● Instructions to follow:
Set down, please, exactly the lines below that run from the line with "O Fix-u (260, 2457)" to the line with "[button] (1451, 684)", both lines included.

● Exercise materials:

▼▼▼

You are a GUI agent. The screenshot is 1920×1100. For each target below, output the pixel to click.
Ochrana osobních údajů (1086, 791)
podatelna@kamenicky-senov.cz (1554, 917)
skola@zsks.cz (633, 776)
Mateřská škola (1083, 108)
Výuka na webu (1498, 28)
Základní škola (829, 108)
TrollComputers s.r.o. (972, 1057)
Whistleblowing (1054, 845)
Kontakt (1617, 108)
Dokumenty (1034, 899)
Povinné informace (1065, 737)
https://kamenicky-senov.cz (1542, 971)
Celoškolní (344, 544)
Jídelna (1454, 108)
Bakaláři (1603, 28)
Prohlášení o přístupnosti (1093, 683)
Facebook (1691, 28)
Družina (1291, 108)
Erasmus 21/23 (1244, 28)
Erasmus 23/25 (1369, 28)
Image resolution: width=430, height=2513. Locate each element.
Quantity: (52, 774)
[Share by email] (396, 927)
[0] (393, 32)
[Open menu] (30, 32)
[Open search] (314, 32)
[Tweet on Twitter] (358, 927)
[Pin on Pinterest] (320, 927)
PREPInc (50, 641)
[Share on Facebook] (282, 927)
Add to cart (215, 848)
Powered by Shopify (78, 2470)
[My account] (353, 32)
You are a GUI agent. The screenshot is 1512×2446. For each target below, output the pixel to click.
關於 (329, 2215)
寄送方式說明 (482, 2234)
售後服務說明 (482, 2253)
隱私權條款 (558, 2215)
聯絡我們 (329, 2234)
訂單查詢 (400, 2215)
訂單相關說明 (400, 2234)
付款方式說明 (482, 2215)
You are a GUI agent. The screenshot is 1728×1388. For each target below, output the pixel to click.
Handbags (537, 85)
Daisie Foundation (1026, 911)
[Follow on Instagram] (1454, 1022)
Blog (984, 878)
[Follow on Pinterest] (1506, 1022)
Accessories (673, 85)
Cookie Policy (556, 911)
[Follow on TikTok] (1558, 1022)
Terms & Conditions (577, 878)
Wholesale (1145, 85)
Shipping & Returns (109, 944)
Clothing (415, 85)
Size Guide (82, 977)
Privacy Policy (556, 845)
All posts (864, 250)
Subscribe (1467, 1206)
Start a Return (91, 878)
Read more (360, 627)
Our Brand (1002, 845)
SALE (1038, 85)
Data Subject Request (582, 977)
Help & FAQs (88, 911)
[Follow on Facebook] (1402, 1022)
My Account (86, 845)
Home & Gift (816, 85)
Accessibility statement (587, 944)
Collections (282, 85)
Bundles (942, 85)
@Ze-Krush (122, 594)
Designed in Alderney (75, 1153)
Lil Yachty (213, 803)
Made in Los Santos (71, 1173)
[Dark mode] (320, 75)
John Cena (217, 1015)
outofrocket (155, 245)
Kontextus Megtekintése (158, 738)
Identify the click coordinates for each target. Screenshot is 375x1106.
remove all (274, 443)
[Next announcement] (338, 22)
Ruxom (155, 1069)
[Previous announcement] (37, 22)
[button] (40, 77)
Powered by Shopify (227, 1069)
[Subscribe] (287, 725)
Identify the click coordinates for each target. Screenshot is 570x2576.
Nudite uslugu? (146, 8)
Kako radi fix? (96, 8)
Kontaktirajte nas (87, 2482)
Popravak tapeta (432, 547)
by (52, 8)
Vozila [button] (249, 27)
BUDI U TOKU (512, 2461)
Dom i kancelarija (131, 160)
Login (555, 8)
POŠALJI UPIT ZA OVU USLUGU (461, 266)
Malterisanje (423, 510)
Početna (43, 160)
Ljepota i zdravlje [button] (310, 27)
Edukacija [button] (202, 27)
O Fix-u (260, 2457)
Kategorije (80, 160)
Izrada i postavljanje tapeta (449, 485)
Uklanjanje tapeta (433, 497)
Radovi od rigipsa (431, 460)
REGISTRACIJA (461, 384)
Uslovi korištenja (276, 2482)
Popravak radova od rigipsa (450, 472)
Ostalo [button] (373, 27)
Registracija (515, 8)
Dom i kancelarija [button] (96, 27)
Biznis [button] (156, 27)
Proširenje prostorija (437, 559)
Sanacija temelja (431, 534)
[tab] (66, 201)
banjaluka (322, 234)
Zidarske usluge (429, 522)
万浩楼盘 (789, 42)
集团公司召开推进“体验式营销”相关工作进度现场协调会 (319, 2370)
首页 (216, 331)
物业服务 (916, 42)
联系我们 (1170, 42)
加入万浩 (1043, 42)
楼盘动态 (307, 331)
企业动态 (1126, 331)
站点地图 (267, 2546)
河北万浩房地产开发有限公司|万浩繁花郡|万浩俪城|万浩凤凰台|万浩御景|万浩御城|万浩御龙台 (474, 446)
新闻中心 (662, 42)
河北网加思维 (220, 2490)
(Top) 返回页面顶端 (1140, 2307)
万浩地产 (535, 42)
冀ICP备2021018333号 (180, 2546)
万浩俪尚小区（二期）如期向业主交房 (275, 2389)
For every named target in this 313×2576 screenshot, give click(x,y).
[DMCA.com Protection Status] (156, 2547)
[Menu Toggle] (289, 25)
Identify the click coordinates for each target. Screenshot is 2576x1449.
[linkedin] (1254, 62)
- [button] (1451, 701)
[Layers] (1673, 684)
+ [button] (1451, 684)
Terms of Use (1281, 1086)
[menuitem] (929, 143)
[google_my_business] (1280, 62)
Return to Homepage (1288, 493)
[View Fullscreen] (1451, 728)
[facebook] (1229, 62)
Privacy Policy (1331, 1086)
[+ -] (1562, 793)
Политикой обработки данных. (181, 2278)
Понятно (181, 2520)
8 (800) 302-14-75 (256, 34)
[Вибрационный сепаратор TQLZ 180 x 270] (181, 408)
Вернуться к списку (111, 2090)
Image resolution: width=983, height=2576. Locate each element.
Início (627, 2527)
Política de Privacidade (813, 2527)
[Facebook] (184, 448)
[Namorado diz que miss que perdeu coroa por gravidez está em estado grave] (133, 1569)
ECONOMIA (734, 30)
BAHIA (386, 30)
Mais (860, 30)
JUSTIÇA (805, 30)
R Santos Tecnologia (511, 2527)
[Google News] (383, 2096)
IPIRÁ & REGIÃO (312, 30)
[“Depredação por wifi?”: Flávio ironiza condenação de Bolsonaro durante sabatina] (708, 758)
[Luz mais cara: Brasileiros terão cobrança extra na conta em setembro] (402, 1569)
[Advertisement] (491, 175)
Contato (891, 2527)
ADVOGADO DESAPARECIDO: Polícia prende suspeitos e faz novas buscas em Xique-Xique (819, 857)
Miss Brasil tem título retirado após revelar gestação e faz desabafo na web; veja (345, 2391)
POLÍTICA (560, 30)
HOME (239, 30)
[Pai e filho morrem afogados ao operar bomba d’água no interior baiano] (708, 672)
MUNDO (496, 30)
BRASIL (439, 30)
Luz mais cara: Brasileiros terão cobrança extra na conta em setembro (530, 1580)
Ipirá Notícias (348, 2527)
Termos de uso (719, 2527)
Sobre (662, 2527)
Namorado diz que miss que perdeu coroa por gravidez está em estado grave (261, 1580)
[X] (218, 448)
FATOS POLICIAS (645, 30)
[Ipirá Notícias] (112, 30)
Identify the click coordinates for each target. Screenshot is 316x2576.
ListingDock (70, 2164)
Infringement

▲▲▲

● Output for this exercise:
O Fix-u (260, 2457)
Kategorije (80, 160)
Izrada i postavljanje tapeta (449, 485)
Uklanjanje tapeta (433, 497)
Radovi od rigipsa (431, 460)
REGISTRACIJA (461, 384)
Uslovi korištenja (276, 2482)
Popravak radova od rigipsa (450, 472)
Ostalo [button] (373, 27)
Registracija (515, 8)
Dom i kancelarija [button] (96, 27)
Biznis [button] (156, 27)
Proširenje prostorija (437, 559)
Sanacija temelja (431, 534)
[tab] (66, 201)
banjaluka (322, 234)
Zidarske usluge (429, 522)
万浩楼盘 (789, 42)
集团公司召开推进“体验式营销”相关工作进度现场协调会 (319, 2370)
首页 (216, 331)
物业服务 (916, 42)
联系我们 (1170, 42)
加入万浩 (1043, 42)
楼盘动态 (307, 331)
企业动态 (1126, 331)
站点地图 (267, 2546)
河北万浩房地产开发有限公司|万浩繁花郡|万浩俪城|万浩凤凰台|万浩御景|万浩御城|万浩御龙台 (474, 446)
新闻中心 (662, 42)
河北网加思维 (220, 2490)
(Top) 返回页面顶端 (1140, 2307)
万浩地产 (535, 42)
冀ICP备2021018333号 (180, 2546)
万浩俪尚小区（二期）如期向业主交房 (275, 2389)
For every named target in this 313×2576 screenshot, give click(x,y).
[DMCA.com Protection Status] (156, 2547)
[Menu Toggle] (289, 25)
Identify the click coordinates for each target. Screenshot is 2576x1449.
[linkedin] (1254, 62)
- [button] (1451, 701)
[Layers] (1673, 684)
+ [button] (1451, 684)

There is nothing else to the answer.